Alexey suffered a stress fracture in his right foot (his landing foot, and his picking foot for Flip and Lutz) in the season after he won the Junior Worlds title.A very similar case is Russia's Alexei Erokhov, also with 3 fractures, yet able to land harder quads than 4T/S by now. Only, in his case, I believe it was the non-landing foot ankle? I don't recall, but @CrazyKittenLady would know more for sure!
Not much is known about how the initial injury occurred, but it lead to his withdrawal from both of his GP events in his first senior season. It must have happened around October 2018.
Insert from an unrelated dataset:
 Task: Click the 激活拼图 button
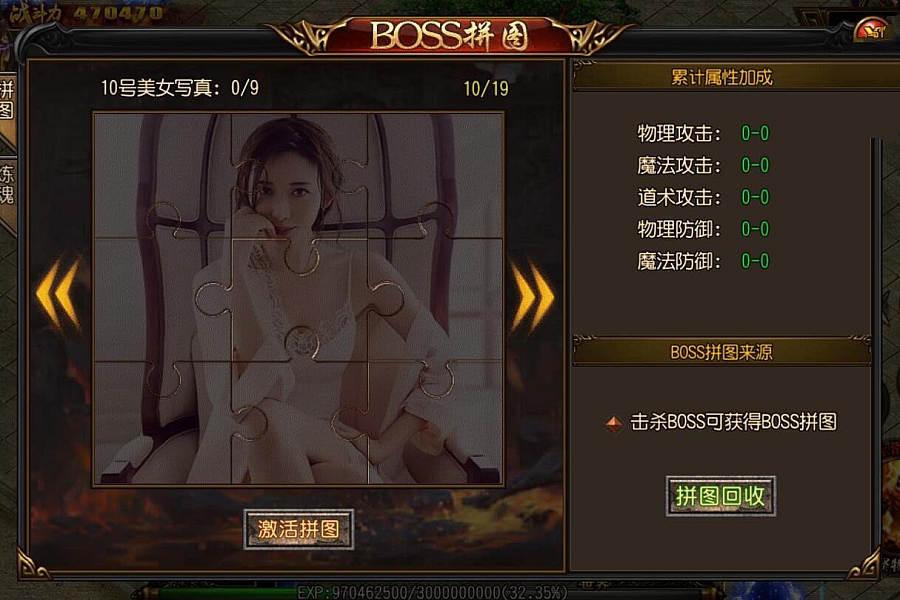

In a later video interview Alexey himself said that over-training was not the cause for the stress fracture. However, there was also a lot of talk about adding the 4F to his competition layout at the time and given what is known about the training methods of Team Tutberidze which seem to be based on countless repetitions everyone may draw their own conclusions. Fact is, an MRI revealed his picking foot was broken in three different places. He spent a couple of weeks with his leg in a cast, then did some physical therapy and then went straight back on the ice. The plan was to podium at Russian junior nationals to get another Junior Worlds assignment to defend his title and have a chance at GP spots next season. So roughly three months after his first stress fracture, in January 2019 Alexey was back in competition with two 4Ts and two 3As in his FS.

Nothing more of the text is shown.